On the Go2, Unitree’s motor controllers are based on custom hardware and firmware. For example, each leg uses a brushless DC (BLDC) motor with integrated drivers. The Go2’s joint motors have a peak torque of 45 N·m , and the controllers use Field-Oriented Control (FOC) to achieve high-performance torque control . These controllers are programmed to run autonomously with minimal external intervention, focusing solely on their joint’s dynamics. A diagram of this low-level control loop illustrates how the motor controller processes continuously adjust the motor’s behavior based on feedback.
Above the motor controllers, a motion control process (often running on a main CPU) handles the robot’s gait generation and overall locomotion. This process is responsible for higher-level commands such as walking, running, and standing. It typically runs at a lower frequency (around 10–100 Hz) compared to the motor controllers. The motion control module takes high-level commands (e.g. move forward at X speed, or execute a specific gait pattern) and translates them into joint position or torque trajectories for the motors. It uses algorithms like inverse kinematics to compute the desired joint angles for the legs to achieve a given body pose, and gait generation algorithms (like ZMP-based balance control or Central Pattern Generators) to ensure stable walking. Additionally, the motion control process manages the robot’s posture and balance – adjusting leg movements in real time to compensate for disturbances or terrain changes. It interfaces with the perception system to incorporate obstacle avoidance and terrain adaptation into its motion plans.

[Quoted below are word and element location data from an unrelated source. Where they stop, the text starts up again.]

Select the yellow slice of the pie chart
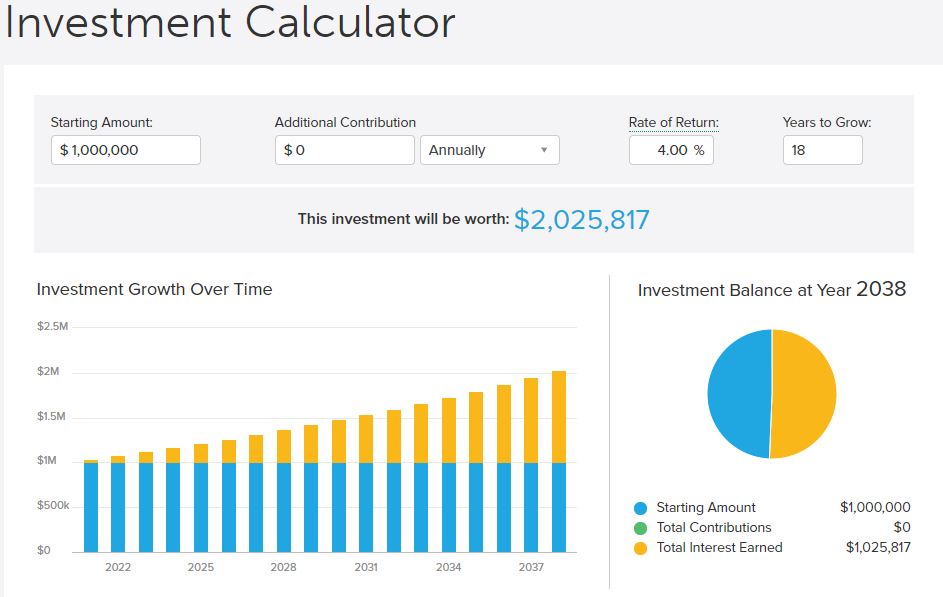The width and height of the screenshot is (943, 597). (x=804, y=393)
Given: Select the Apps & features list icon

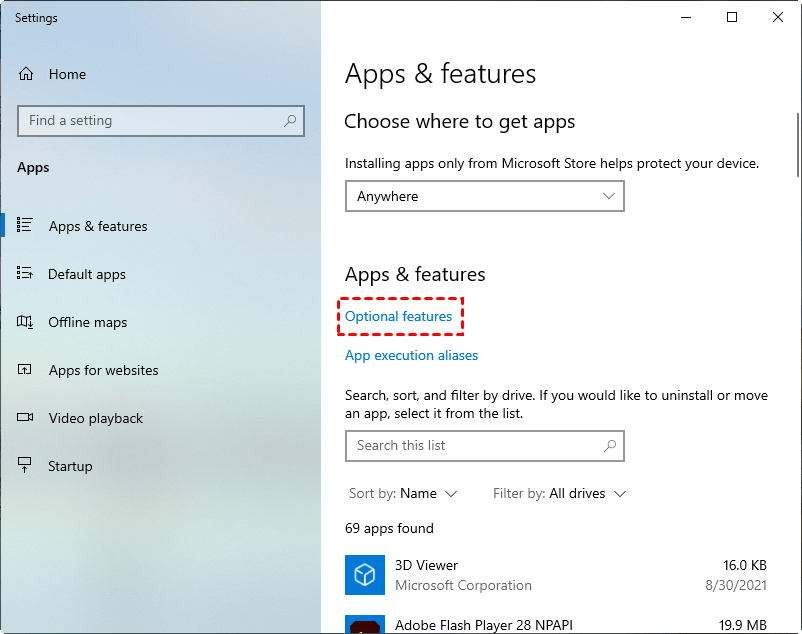Looking at the screenshot, I should tap(27, 226).
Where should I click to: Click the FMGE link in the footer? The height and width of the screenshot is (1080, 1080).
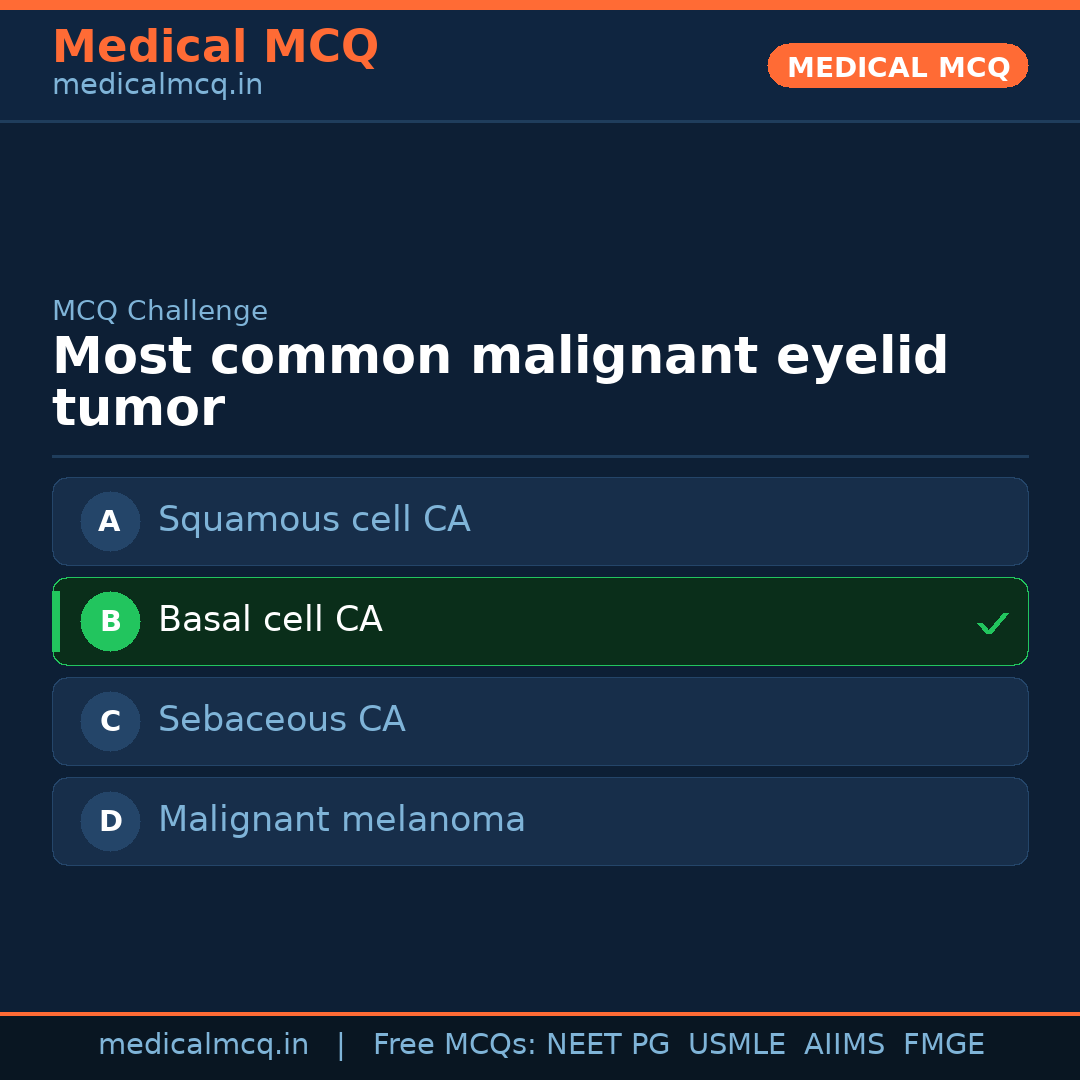click(943, 1043)
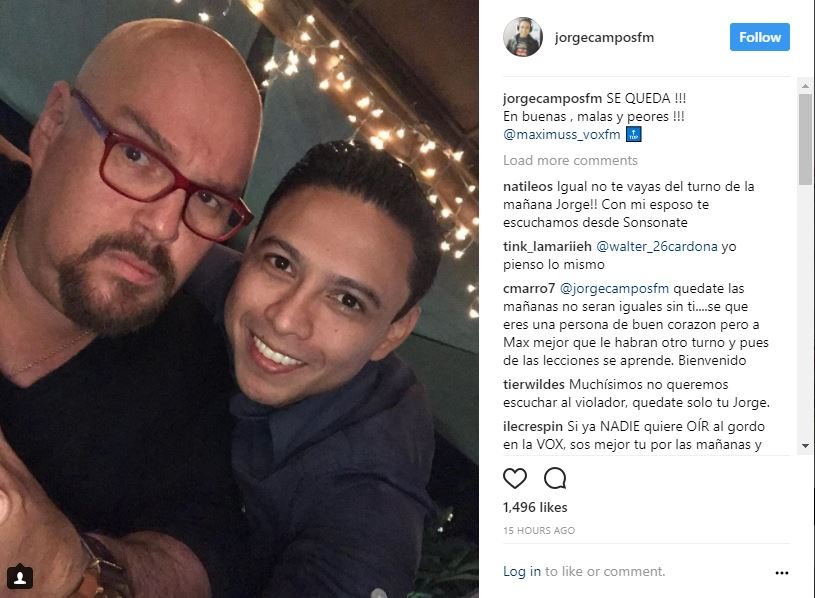Screen dimensions: 815x598
Task: Open cmarro7 commenter profile
Action: click(x=529, y=288)
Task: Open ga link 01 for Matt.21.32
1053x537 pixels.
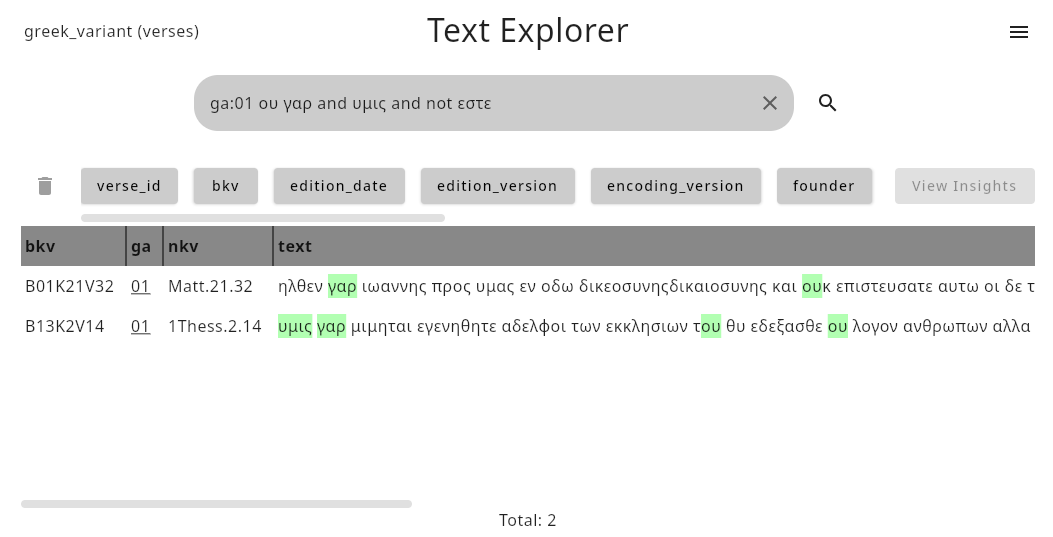Action: pyautogui.click(x=140, y=287)
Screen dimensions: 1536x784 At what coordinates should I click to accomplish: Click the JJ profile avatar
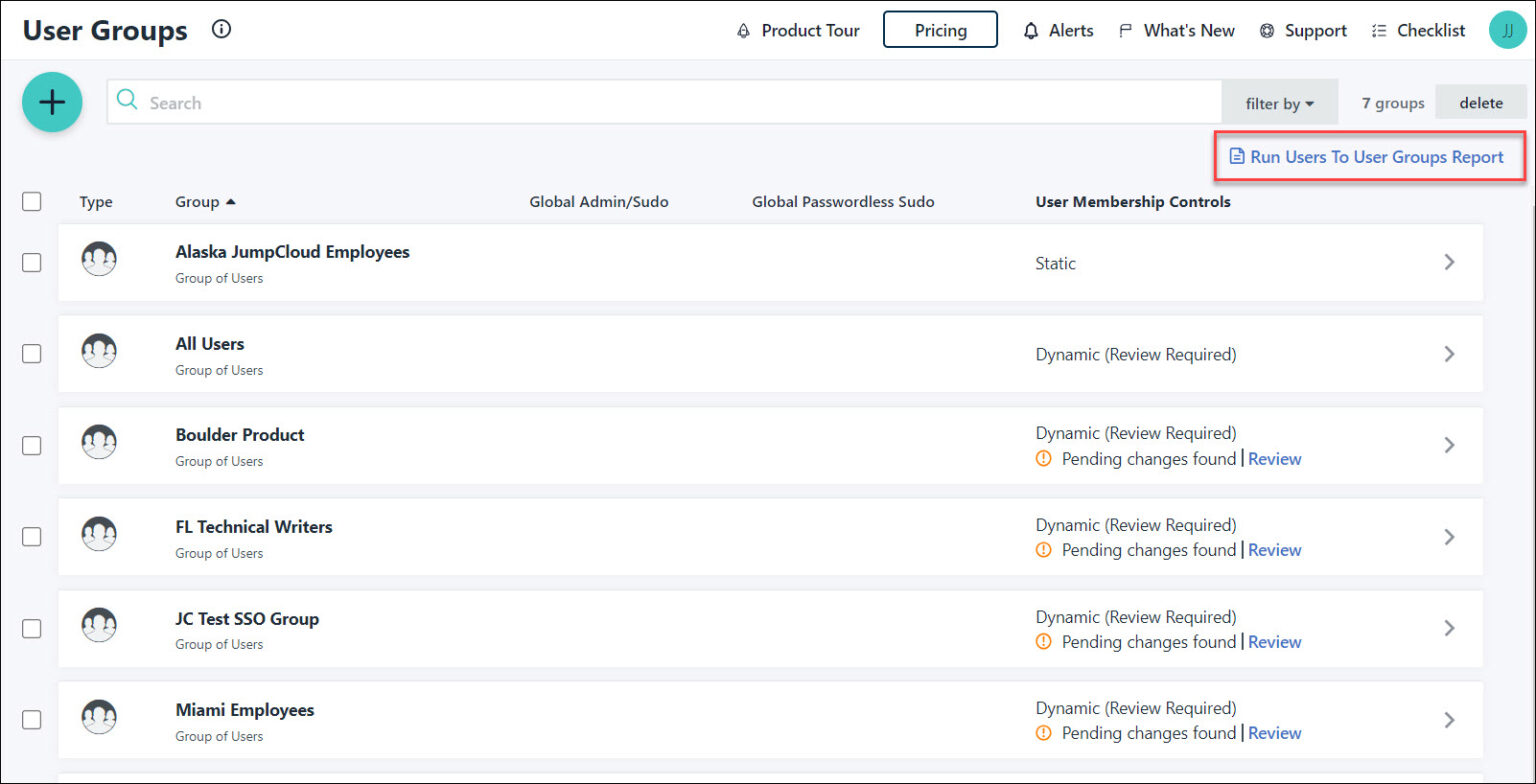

Unitree’s motion control is built on a hierarchical control framework. For example, the robot can be in different gait modes (e.g. walking, running, dance, etc.), each handled by its own sub-process or state machine. The high-level motion controller might coordinate these modes, switching between them based on the robot’s task or the user’s commands. This modular approach allows adding new gaits or behaviors by implementing new processes or modules that plug into the motion control system. The motion control process also receives feedback from the IMU and foot force sensors to adjust the robot’s balance. In summary, the motion control processes ensure the robot can move dynamically (walking, running, jumping) while maintaining stability, using algorithms that are tuned for the Go2’s specific capabilities.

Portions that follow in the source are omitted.